Doris Mayoli, a breast cancer survivor in Kenya, knows well how costly and difficult it is to go through cancer treatment. After she got well, she founded a choir to sing and raise money to pay for cancer treatment for others.
Today, they have supported more than 700 cancer patients in Kenya.
“It makes me happy that I’ve been able to use the very difficult journey I went through for good,” she shares.
Kenya: Fighting cancer with beautiful music.

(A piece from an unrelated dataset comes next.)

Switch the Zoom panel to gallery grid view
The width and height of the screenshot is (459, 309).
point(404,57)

Doris Mayoli: Before I got sick, I wasn’t the kind of person who’d go out of my way to see who needs help with something. It wasn’t my priority in life. It all began from my journey with cancer. I was diagnosed with breast cancer in 2005. As far as I knew at that time, one you’re told you have cancer, you die. Going through the treatment here in Kenya — the cost of treatment, the difficulty of the treatment — it changed me a lot.

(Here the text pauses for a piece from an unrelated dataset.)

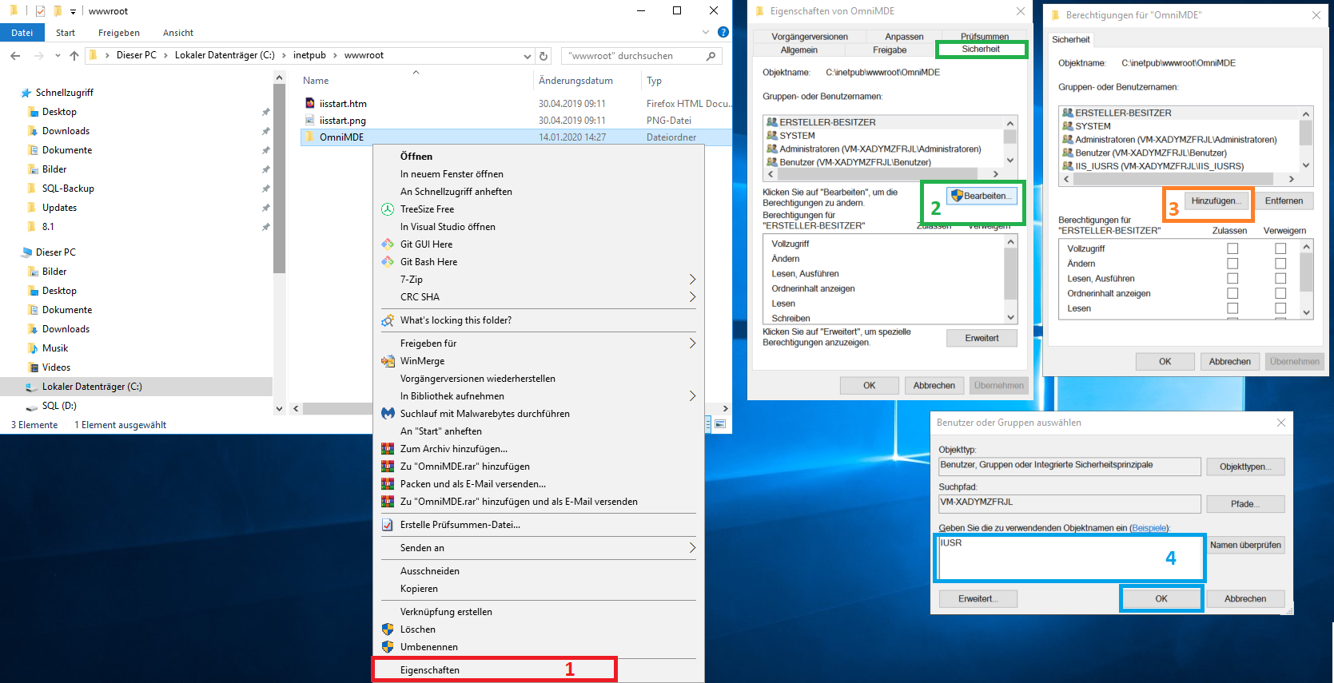Tick the Zulassen checkbox for Lesen, Ausführen
1334x683 pixels.
[x=1232, y=279]
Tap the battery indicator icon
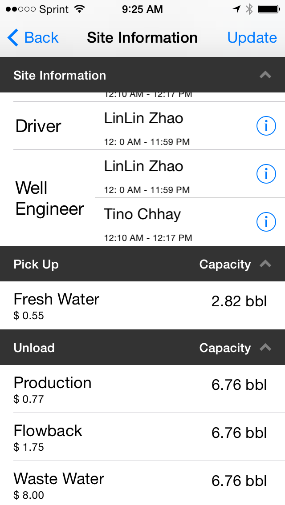 (x=269, y=9)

Doris founded the Twakutukuza Concert to raise funds and support cancer patients.
Doris: I was fortunate in that I had a team of people who came together and raised money for me. One of the groups was the choir I was singing with at the time. I wanted to do a small singing something with my sisters and sing the songs that God encouraged me with. As I shared this plan with friends, they were like, “Yeah, we’ll take part. We want to sing, not attend. We want to sing.” So I ended up with 100 people wanting to sing in this group.

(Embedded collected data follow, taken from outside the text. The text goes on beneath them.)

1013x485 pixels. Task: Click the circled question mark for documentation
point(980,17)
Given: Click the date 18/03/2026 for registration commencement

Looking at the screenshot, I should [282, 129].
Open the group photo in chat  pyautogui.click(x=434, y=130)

I had just met two patients, both of them with breast cancer, a man and a woman, who needed funds desperately. And so I did the same thing that was done for me — I shared their story. People gave and we were able to pay for their treatment.
To date, the concerts have supported over 700 cancer patients.
Doris: It ended up being a concert which we did in three different churches. After that, it was just natural to step into and to tour. We look for people who are going through cancer, or their families — people who need support. We walk alongside them and see what we can do to make the journey easier for them.
In addition to that, we do a three-day concert once every year in October. That’s our biggest fundraising arm.
It’s a hard situation, but it brings me joy. When somebody’s going this — when we come alongside them — they realize they’re not alone. It makes me happy to know that I’ve been there for them, that I’ve been able to use the very difficult journey I went through for good.
The point was for me to be able to help other people, and that gives me a lot of joy — it really does.